>>
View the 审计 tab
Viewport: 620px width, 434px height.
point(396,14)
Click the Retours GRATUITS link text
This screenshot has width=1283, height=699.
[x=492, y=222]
<<
* Directions *
The answer should be the full set of records, reproduced exactly.

* Response box *
View the 审计 tab
Viewport: 620px width, 434px height.
point(396,14)
Click the Retours GRATUITS link text
This screenshot has width=1283, height=699.
[x=492, y=222]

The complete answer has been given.